Nine in the Afternoon

The past few days I’ve been going to bed tired at ten or eleven at night, and then arising wide awake and well-rested at six or seven in the morning. I know, that’s called “normal life” a good number of people. But let’s just say that my internal clock has never, in thirty-one years, tolerated such things. I can go to bed at 10pm, but falling asleep won’t happen for several hours. And I can wake up at the crack of dawn, but don’t expect me to be anything other than tired, confused, headache-laden, and inexplicably shivering whether it’s cold or not. Except that this week, none of that’s happening. And I don’t know why.

It’s not that I haven’t tried in the past. For five years I had a day job which required me to be up that early every weekday, and let’s just say that my body fought it every step of the way, never did come close to adjusting, and I don’t think I got one good night’s sleep in five years of trying (thanks, but this isn’t the part where you write in with suggestions; if you can suggest it, I’ve already tried it). Anyway, the beauty of self-employment is that while you do sometimes have to work ridiculous hours, and the idea of being “done with work for the day” just because the clock has struck a certain hour is a mere myth, you do in fact usually get to sleep the specific hours that your body wants you to. And for me that’s been a huge blessing. I don’t care how lazy people think me for staying up working til four in the morning and then sleeping til noon, it’s what keeps me productive.

Except now. Maybe it’s just a quirk, as my sleep patterns tend to drift out of sync from the twenty-four hour clock, and sometimes I do randomly end up awake that early. if feeling like (and wishing) I were dead, just because things were bound to cycle through that time of day eventually. But these past three days have been different. Each evening I’m asleep before the late shows even come on, and each morning I’m awake enough that I could watch the morning shows if I wanted to. It’s only been three days, but I wonder how long it might last.

Am I more productive? No, of course not. Fifteen waking hours is fifteen waking hours, no matter which ones they are. If anything, trying to work in the morning is less productive, due to all the various distractions that come as a result of everyone else also being awake and wanting to contact me. I know I can close out all the various forms of communication, but then I start to worry what I might be missing out on and so I invariably open then all back up. Contrast that to sitting down and writing a feature story at eleven o’clock at night, when businesses are closed, people are going to sleep, and I don’t even have to close out my email program or phone or chat clients in order to attain the ideal level of isolation required for me to do my best writing. Except that the past few days I’ve been asleep before 11pm even rolls around. So I’m doing what I can. For instance there’s that oddly quiet period from 2-5pm pacific time, when the east coasters have already gone home for the day and the west coasters seem to go fairly quiet as well, which makes for a decent window for intensive work.
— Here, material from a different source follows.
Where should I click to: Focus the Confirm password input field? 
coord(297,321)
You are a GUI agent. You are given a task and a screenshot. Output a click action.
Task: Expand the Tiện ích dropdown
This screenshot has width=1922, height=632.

One of the habits I’ve developed in my years of sleeping til noon (funny how there’s such a societal bias against doing so that “sleeping til noon” is an actual phrase of hyperbole intended to insult people for being lazy, but I digress) is that shortly after awaking, it’s time for lunch. Sometimes I eat in, sometimes I head out, depending on how awake I am, but lunch is generally one of the first things I address when I wake up. And in the past three days that hasn’t changed – except that I’m awake by seven in the morning and starving by nine. And if I’m going to eat breakfast food, it’s not going to be for my first meal of the day. So lunch it is, at nine in the morning, except few restaurants are open this early and even fewer are serving lunch food yet.

So I’ll just sit here and eat this tuna fish for lunch, and even though it’s nine in the morning, it feels like mid-day or later. And suddenly Panic at the Disco’s “Nine in the Afternoon” has a whole new meaning for me.